Answer - This regular expression checks for any character present 0 or more times followed by a dot, further followed by txt. That means a string with a text file name in the end - ending with .txt will satisfy this regular expression. Here ? signifies that just the previous expression .* will be matched exactly once. In this scenario * means 0 or more - any characters. R generally fetches all the prior characters of the string due to *. Hence ? has a lower precedence, so it will fetch all the characters of the string.

## Example1
unlist(str_extract_all("ab*.txt$ 125 a.txt$12ab .txt$ ndg.txt", ".*?\\.txt$"))

## [1] "ab*.txt$ 125 a.txt$12ab .txt$ ndg.txt"

##Example2
unlist(str_extract_all(".txt", ".*?\\.txt$"))

## [1] ".txt"

## The below one does not satisfy the regular expression as the last file name is a .pdf file
unlist(str_extract_all("a.txt .txt 123.txt abcd.pdf gfd111_xyz.pdf", ".*?\\.txt$"))

## character(0)

\d{2}/\d{2}/\d{4}

Answer - This signifies general format of a date in mm/dd/yyyy format. But this does not check the validity of the date, e.g. month having value 20, it will still fetch it.

Example - dob for member1 - 12/08/1988 dob member2:08/09/1977 member 3 birth date - 01/25/1981

unlist(str_extract_all("dob for member1 - 12/08/1988 dob member2:08/09/1977 member 3 birth date - 01/25/1981", "\\d{2}/\\d{2}/\\d{4}"))

## [1] "12/08/1988" "08/09/1977" "01/25/1981"

## example with a dob having incorrect date value
unlist(str_extract_all("dob for member1 - 12/08/1988 dob member2:20/20/1977 member 3 birth date - 01/25/1981", "\\d{2}/\\d{2}/\\d{4}"))

## [1] "12/08/1988" "20/20/1977" "01/25/1981"

<(.+?)>.+?</\1>

Answer - This signifies a HTML / XML tag, its value and the end tag to be fetched from a HTML / XML page.

Example - ‘Robert’ ‘Kohl’ ‘IL’

XML1 <- "<firstname> 'Robert' </firstname>
<lastname> 'Kohl' </lastname>
<state> 'IL' </state>"

unlist(str_extract_all(XML1, "<(.+?)>.+?</\\1>"))

## [1] "<firstname> 'Robert' </firstname>" "<lastname> 'Kohl' </lastname>"    
## [3] "<state> 'IL' </state>"

Problem # 9 - The following code hidesa secret message. Crack it in R and regular expressions.
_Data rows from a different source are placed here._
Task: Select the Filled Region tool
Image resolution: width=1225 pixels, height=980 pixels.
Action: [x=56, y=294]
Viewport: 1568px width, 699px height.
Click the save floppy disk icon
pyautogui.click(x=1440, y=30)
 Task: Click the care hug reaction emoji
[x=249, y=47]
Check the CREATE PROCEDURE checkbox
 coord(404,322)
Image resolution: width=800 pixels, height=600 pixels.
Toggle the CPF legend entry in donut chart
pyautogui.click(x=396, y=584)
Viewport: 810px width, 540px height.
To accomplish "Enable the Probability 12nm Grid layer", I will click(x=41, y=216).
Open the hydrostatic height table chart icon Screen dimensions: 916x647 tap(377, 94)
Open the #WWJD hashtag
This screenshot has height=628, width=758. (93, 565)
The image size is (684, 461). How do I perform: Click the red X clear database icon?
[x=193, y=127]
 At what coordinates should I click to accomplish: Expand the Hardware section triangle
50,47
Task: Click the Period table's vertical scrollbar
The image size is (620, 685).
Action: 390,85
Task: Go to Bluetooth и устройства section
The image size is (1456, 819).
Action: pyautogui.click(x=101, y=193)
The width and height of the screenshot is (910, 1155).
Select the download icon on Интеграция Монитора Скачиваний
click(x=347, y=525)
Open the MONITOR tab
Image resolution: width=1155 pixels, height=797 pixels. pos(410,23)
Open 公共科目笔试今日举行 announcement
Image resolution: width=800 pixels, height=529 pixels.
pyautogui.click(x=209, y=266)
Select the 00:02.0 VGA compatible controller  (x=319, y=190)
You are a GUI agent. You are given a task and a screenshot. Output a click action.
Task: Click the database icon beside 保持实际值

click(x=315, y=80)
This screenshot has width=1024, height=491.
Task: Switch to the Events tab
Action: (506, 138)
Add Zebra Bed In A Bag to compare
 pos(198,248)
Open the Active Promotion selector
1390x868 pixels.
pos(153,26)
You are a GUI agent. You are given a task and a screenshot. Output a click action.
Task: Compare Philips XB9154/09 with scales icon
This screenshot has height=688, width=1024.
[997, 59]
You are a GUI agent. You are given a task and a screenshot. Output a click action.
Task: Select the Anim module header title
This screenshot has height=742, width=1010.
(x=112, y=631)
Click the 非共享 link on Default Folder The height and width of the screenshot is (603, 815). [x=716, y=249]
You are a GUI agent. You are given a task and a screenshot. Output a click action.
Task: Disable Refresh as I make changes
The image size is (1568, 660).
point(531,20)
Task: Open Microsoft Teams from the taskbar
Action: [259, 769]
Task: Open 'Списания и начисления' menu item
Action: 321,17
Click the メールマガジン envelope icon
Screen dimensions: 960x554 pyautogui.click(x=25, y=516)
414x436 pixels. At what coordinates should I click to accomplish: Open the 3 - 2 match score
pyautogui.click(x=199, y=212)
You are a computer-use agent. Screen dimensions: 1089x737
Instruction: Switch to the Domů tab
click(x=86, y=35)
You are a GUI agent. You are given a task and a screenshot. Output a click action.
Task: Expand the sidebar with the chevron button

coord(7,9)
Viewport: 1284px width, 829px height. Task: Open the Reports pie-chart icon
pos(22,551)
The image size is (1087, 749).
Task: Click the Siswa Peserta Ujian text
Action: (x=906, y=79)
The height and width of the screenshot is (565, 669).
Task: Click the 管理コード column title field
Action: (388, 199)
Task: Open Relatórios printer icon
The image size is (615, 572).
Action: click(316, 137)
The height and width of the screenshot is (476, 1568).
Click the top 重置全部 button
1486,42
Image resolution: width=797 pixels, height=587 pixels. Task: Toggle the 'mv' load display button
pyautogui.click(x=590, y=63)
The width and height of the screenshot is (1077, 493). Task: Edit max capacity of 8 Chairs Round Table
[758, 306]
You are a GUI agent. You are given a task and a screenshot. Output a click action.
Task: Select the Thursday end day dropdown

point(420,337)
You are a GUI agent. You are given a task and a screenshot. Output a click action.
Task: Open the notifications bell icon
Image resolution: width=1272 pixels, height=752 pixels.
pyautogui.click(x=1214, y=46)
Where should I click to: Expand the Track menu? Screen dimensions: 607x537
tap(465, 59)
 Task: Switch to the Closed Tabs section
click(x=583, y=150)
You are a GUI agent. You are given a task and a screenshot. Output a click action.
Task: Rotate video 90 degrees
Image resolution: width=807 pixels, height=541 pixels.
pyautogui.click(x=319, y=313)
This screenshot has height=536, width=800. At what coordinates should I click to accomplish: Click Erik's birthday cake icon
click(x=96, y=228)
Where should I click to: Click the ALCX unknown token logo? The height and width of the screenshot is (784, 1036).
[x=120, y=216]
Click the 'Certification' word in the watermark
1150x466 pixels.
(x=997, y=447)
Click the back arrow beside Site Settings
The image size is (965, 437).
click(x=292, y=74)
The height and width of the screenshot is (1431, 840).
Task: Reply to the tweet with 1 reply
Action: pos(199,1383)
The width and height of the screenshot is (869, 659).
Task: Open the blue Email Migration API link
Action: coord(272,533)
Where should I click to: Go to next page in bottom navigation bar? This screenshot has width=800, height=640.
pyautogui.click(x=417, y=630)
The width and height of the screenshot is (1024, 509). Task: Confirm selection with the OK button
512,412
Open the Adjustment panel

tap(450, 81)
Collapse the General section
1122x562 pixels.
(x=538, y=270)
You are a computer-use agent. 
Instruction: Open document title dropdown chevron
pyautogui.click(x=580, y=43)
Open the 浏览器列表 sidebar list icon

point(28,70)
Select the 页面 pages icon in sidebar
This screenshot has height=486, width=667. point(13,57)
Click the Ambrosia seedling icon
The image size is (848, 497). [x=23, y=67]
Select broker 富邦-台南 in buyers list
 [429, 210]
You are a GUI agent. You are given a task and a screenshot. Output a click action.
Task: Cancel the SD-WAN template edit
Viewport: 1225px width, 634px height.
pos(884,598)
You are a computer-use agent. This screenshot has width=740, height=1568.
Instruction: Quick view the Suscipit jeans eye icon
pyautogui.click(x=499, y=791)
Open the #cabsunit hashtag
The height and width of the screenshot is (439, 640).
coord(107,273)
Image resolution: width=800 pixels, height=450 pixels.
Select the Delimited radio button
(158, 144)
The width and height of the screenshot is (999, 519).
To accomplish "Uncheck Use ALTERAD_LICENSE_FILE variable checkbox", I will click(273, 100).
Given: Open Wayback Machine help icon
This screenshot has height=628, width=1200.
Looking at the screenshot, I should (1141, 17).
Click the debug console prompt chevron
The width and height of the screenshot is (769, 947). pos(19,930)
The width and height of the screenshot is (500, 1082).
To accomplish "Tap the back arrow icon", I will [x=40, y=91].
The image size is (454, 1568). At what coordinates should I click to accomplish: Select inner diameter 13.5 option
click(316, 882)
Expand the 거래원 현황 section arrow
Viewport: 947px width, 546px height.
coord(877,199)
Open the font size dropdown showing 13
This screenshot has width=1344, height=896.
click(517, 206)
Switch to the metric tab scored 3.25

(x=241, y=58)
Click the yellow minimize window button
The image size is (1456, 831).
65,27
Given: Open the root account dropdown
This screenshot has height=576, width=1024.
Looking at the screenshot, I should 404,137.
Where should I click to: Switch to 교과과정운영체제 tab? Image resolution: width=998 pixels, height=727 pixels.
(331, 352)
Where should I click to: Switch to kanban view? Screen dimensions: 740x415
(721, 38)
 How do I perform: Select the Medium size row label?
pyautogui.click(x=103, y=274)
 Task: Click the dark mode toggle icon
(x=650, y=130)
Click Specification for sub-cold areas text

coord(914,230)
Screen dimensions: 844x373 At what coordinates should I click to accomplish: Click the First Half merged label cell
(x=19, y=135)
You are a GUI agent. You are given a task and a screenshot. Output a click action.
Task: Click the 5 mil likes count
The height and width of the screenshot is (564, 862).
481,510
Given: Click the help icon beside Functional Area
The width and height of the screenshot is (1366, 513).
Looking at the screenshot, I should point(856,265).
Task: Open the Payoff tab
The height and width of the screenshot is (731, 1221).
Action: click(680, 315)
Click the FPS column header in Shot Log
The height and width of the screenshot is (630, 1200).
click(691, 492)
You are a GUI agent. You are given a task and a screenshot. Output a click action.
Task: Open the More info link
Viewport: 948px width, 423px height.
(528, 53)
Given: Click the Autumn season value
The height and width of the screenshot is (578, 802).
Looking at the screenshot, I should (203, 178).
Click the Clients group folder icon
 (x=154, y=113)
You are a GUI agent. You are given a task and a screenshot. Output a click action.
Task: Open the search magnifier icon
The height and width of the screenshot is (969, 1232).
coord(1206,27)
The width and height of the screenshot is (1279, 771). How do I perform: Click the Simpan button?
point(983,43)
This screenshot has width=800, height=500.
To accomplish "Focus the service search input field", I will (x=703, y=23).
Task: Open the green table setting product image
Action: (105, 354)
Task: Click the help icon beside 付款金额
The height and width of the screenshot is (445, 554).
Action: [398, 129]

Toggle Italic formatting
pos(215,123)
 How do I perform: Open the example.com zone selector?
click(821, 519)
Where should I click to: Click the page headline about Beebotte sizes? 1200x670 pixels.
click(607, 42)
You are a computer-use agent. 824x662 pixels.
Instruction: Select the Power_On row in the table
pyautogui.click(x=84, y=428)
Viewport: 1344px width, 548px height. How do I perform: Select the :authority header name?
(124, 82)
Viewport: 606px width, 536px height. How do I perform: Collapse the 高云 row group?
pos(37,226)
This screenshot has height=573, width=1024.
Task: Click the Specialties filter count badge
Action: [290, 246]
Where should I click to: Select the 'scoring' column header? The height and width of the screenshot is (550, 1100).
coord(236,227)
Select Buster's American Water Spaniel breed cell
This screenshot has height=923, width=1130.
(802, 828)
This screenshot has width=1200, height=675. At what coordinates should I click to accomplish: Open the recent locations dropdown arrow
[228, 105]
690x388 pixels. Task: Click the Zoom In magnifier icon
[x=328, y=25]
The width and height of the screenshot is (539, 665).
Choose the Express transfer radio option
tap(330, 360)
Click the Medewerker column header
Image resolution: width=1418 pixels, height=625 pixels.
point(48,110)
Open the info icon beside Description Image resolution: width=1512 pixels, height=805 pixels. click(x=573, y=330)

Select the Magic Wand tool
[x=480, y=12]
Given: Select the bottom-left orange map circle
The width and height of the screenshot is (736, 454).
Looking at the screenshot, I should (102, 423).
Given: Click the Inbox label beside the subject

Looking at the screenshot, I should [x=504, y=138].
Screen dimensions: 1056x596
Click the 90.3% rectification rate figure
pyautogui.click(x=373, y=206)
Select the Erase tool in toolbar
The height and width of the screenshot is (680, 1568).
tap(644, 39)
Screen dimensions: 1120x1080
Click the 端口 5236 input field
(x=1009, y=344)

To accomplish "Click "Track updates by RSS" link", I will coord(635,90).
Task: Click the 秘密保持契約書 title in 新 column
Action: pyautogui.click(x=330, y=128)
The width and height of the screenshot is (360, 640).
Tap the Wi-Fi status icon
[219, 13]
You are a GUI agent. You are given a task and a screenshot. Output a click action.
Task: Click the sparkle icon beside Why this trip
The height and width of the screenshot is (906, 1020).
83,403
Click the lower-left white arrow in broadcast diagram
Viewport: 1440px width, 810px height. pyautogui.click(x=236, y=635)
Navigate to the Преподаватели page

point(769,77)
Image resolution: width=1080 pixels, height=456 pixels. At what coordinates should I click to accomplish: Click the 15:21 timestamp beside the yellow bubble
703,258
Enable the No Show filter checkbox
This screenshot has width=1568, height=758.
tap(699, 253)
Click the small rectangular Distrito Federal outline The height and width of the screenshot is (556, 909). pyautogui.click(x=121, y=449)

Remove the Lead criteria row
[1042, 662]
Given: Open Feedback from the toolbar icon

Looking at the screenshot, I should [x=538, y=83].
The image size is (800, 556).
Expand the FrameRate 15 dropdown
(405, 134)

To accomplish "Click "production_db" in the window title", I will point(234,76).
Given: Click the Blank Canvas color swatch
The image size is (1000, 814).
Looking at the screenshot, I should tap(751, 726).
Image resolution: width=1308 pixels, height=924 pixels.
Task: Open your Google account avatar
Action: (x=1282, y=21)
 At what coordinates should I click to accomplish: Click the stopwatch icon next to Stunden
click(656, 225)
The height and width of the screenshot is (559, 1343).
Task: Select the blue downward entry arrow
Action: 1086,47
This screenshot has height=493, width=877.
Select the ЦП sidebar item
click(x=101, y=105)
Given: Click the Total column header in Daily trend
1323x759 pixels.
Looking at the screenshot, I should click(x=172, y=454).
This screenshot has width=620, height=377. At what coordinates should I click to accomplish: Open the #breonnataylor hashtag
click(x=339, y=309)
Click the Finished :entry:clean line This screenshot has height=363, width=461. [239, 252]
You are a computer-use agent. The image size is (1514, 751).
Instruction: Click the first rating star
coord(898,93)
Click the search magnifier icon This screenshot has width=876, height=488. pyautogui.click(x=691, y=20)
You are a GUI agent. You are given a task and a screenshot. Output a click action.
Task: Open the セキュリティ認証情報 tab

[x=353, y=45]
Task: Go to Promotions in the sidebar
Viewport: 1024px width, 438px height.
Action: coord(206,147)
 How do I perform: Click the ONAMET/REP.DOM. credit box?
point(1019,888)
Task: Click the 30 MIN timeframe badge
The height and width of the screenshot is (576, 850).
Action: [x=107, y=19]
Hint: Some of the characters are more revealing than others!

clcopCow1zmstc0d87wnkig7OvdicpNuggvhryn92Gjuwczi8hqrfpRxs5Aj5dwpn0Tanwo Uwisdij7Lj8kpf03AT5Idr3coc0bt7yczjatOaootj55t3Nj3ne6c4Sfek.r1w1YwwojigO d6vrfUrbz2.2bkAnbhzgv4R9i05zEcrop.wAgnb.SqoU65fPa1otfb7wEm24k6t3sR9zqe5 fy89n6Nd5t9kc4fE905gmc4Rgxo5nhDk!gr

## Assigning the code to a variable so that it is easy to play with.

string.a <- "clcopCow1zmstc0d87wnkig7OvdicpNuggvhryn92Gjuwczi8hqrfpRxs5Aj5dwpn0Tanwo
Uwisdij7Lj8kpf03AT5Idr3coc0bt7yczjatOaootj55t3Nj3ne6c4Sfek.r1w1YwwojigO
d6vrfUrbz2.2bkAnbhzgv4R9i05zEcrop.wAgnb.SqoU65fPa1otfb7wEm24k6t3sR9zqe5
fy89n6Nd5t9kc4fE905gmc4Rgxo5nhDk!gr"

## After trying some basic hit and trials and multiple looks at the code, we are trying to fetch just the upper case alphabets. This comes from the hint given in the problem: Some of the characters are more revealing than others! 

str_extract_all(string.a, "[[:upper:]]")

## [[1]]
##  [1] "C" "O" "N" "G" "R" "A" "T" "U" "L" "A" "T" "I" "O" "N" "S" "Y" "O"
## [18] "U" "A" "R" "E" "A" "S" "U" "P" "E" "R" "N" "E" "R" "D"

## Wow ! The code is very clear now - Congratulations you are a supernerd!
## Now we just have to play with the string to get this code out in another string. This will need multiple intermediate iterations as given below:

## Another patter we can see here in the string is that each word is separated from the next with a dot, hence it becomes easier to use this dot as a separator for the words. Also we see that in the end of the code, there is an exclamation sign ! which is only after the last word in the code.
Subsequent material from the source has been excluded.